● **Input data**
- - -

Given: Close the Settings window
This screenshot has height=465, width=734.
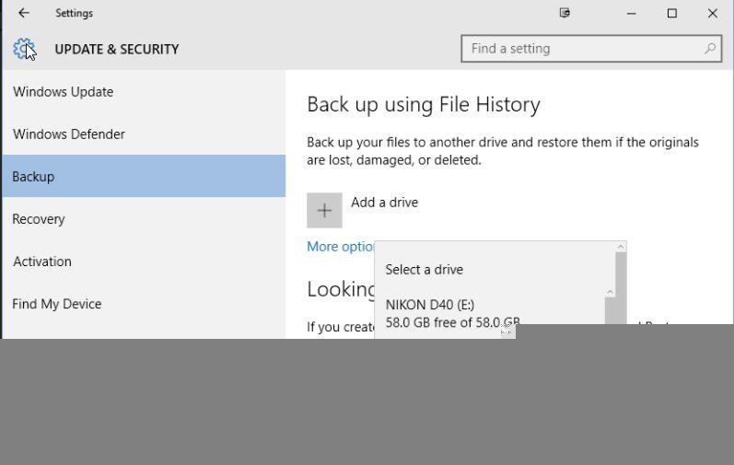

- - -

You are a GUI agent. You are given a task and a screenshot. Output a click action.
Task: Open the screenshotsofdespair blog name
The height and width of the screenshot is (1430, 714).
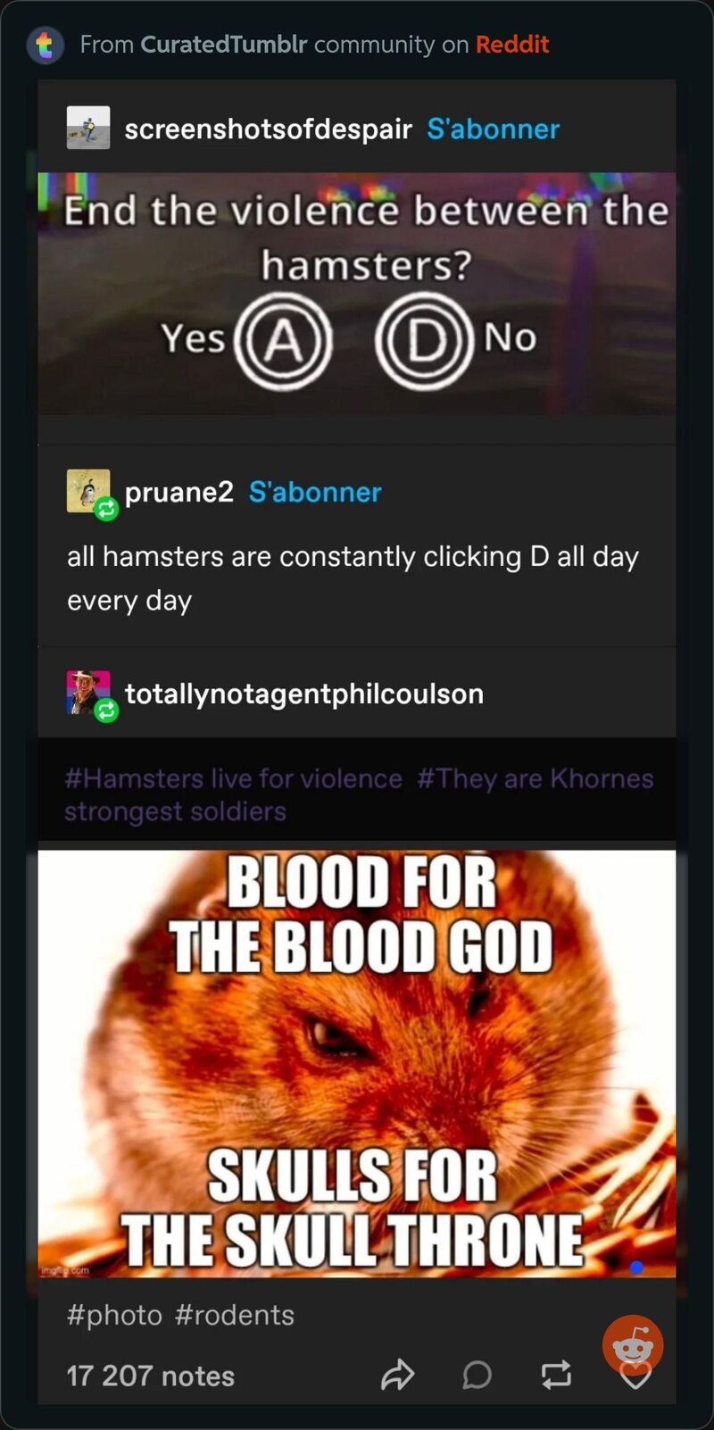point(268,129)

- - -

● **Problem to work on**
In the listing above, find the line with "Given: Close the Settings window" and the line with "This screenshot has height=465, width=734."; set down exactly those two lines and every line between them, nothing more.

● **Solution below**
Given: Close the Settings window
This screenshot has height=465, width=734.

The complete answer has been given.